14 Städte – von Auckland über Rio de Janeiro bis Vancouver – sind dem Aufruf der C40 Cities Climate Leadership Group gefolgt und haben gemeinsam 31 ungenutzte Standorte ausgewählt, um diese städtebaulich zu entwickeln. Diese Flächen können Baulücken, Industriebrachen oder auch schwach ausgelastete Parkplätze sein – sogar ein ehemaliges Flughafengelände ist darunter.

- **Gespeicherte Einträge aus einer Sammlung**
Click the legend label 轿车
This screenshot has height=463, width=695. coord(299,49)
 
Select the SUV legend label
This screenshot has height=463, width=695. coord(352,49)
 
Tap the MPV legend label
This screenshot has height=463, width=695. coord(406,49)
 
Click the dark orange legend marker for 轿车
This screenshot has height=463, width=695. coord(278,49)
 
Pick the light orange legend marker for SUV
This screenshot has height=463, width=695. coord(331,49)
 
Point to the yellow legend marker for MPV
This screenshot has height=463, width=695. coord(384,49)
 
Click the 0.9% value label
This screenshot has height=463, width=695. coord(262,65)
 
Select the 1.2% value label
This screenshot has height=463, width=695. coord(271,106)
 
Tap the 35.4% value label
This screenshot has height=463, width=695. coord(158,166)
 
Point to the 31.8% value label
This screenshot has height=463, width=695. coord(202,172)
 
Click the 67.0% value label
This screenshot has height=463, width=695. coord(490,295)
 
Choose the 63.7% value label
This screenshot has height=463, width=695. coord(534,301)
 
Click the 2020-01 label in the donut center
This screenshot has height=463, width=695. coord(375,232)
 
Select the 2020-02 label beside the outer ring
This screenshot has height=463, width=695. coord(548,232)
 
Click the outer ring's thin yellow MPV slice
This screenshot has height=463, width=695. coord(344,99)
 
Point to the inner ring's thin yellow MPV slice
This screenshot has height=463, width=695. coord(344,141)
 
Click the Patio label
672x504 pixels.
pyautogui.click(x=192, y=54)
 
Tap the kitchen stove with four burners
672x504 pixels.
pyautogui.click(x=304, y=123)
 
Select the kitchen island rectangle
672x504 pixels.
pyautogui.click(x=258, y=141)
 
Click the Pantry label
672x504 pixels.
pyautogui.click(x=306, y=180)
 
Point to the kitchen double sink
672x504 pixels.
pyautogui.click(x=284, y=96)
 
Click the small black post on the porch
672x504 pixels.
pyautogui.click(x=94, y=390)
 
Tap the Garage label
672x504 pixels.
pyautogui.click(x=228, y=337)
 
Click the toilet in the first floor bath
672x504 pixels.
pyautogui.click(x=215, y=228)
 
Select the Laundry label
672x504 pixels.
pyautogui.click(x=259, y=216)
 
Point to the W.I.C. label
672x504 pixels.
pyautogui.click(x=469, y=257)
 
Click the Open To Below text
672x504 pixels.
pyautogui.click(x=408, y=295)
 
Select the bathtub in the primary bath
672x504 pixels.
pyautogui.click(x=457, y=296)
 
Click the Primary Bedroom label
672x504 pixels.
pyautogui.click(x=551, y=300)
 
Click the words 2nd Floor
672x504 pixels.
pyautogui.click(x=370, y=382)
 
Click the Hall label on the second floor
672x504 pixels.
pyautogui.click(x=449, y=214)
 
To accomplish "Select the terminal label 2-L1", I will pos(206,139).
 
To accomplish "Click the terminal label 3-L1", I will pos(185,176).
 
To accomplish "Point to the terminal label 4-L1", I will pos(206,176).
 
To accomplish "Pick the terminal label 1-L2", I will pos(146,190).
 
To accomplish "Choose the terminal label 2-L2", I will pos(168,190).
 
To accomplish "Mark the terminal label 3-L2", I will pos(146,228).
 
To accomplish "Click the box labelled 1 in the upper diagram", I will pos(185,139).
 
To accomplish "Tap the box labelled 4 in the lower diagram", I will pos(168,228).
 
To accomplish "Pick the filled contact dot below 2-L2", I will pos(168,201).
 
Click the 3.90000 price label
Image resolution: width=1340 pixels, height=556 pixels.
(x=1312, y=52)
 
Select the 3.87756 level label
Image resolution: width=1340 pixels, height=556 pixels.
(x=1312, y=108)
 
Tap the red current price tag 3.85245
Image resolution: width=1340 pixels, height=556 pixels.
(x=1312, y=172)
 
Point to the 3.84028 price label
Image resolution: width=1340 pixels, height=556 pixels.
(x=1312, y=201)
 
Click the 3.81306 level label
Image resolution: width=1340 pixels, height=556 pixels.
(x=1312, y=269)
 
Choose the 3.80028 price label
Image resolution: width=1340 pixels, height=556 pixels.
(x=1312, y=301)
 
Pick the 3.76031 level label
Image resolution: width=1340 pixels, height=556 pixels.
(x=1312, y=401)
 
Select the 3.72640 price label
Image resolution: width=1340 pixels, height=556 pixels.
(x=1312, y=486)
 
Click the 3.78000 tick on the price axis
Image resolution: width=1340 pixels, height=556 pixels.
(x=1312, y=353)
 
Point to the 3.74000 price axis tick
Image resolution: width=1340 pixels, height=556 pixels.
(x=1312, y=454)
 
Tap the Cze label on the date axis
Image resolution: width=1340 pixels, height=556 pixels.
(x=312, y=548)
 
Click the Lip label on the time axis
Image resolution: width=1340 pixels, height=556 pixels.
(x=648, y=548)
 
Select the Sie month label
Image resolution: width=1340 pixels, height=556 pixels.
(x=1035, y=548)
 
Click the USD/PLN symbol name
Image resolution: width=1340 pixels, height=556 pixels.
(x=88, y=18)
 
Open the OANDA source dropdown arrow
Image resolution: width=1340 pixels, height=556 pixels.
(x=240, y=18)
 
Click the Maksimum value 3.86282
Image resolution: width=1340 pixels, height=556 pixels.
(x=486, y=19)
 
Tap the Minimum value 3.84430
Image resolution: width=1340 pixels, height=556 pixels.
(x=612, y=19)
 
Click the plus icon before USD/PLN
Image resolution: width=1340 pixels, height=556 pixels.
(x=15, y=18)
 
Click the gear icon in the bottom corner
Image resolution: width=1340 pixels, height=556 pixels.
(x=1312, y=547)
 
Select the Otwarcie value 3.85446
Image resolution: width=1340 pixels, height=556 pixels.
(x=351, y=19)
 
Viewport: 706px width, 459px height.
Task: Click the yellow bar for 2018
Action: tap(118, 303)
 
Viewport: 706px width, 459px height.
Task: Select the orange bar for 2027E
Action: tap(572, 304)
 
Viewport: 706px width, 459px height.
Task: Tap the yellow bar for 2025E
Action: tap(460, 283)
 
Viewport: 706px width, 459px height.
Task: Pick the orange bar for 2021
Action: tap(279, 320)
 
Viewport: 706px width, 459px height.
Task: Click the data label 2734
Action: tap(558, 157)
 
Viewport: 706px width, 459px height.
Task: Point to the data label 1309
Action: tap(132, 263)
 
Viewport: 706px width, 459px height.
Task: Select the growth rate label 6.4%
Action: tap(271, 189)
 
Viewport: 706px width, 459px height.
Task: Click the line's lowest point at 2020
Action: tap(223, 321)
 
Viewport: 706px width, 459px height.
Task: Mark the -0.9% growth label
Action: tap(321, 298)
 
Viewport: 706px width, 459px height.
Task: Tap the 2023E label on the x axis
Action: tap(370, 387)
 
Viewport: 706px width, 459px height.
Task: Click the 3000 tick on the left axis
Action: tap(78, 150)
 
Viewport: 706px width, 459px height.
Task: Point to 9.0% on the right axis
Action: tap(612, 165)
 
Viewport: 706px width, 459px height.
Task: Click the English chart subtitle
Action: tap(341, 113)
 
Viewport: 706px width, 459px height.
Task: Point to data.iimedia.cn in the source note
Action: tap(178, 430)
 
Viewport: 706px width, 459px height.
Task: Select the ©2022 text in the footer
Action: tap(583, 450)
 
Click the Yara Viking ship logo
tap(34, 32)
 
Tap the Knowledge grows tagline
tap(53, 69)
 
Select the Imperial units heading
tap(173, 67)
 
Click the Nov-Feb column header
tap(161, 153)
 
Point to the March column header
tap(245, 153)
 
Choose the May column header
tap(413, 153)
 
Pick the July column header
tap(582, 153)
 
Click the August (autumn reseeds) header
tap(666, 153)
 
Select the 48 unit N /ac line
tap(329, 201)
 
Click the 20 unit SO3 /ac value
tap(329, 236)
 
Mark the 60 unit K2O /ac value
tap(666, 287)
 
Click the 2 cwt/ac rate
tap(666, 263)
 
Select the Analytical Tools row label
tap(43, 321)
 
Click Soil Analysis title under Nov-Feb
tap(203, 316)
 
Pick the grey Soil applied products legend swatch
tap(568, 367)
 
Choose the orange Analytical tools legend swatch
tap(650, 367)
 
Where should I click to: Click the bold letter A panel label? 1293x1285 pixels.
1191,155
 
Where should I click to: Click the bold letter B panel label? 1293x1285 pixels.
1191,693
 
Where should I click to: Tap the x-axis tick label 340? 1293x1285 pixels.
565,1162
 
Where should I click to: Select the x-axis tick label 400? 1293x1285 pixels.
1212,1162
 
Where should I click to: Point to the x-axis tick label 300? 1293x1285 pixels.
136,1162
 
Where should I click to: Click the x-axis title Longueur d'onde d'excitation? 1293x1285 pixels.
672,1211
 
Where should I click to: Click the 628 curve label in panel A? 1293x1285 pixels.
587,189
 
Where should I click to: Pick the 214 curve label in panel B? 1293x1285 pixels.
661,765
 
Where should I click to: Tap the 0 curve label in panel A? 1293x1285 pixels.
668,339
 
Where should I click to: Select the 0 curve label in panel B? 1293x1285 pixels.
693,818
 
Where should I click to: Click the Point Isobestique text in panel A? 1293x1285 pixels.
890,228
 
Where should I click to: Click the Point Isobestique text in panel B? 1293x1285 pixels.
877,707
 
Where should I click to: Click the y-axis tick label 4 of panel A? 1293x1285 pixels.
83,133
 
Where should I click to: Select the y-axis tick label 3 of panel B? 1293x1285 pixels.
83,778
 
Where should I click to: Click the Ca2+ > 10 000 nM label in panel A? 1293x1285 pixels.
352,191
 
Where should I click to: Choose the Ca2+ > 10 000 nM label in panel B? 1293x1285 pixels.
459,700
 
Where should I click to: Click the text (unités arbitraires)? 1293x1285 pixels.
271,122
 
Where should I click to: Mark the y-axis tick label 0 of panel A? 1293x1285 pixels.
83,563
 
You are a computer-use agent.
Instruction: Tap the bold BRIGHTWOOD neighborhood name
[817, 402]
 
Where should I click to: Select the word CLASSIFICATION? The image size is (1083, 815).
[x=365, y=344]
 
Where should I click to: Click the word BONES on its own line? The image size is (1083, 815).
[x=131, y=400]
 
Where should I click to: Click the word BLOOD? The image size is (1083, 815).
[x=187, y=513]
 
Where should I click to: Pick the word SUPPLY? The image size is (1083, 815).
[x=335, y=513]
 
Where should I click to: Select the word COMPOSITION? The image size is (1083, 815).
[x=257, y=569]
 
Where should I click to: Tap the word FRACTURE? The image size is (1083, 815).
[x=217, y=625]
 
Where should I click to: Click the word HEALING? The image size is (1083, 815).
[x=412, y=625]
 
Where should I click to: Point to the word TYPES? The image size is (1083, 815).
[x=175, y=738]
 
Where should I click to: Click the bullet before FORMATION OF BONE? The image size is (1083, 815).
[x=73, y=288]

- **Die Aufgaben**
1 > Wie viele ungenutzte Standorte haben die Städte laut dem Dokument über den Aufruf der C40 gemeinsam ausgewählt?
2 > Führe das Dokument über den Aufruf der C40 zur Entwicklung ungenutzter Stadtflächen nach seinem letzten Satz fort.

- **Lösungen zu Aufgaben**
1 > Die Städte haben gemeinsam 31 ungenutzte Standorte ausgewählt.

2 >
Gemeinsam sind wir stark

Ganz gleich, ob Architekten, Künstler, Umweltschützer oder Nachbarschaftsinitiativen – bei „Reinventing Cities“ sollen sich bunte Teams bilden, die in weiterer Folge mit ihren Entwürfen um die jeweiligen Standorte konkurrieren. Den schlussendlichen Zuschlag vonseiten der Stadt bekommen dann jedoch nicht die kostengünstigsten Projekte, sondern jene, die möglichst CO2-neutral und energieeffizient agieren, nachhaltige Baustoffe verwenden und beispielsweise das Konzept der Kreislaufwirtschaft oder ein sinnvolles Wassermanagement mitdenken. Ein übergeordnetes Ziel des Wettbewerbes ist nämlich, als Flaggschiff für einen ökologischen Städtebau einzutreten. Die teilnehmenden Projekte sollen veranschaulichen, dass die Ansprüche von Architektur, Gesellschaft und Nachhaltigkeit vereinbar sind. Dafür ist die Zusammenarbeit von Politik und Privatwirtschaft maßgeblich.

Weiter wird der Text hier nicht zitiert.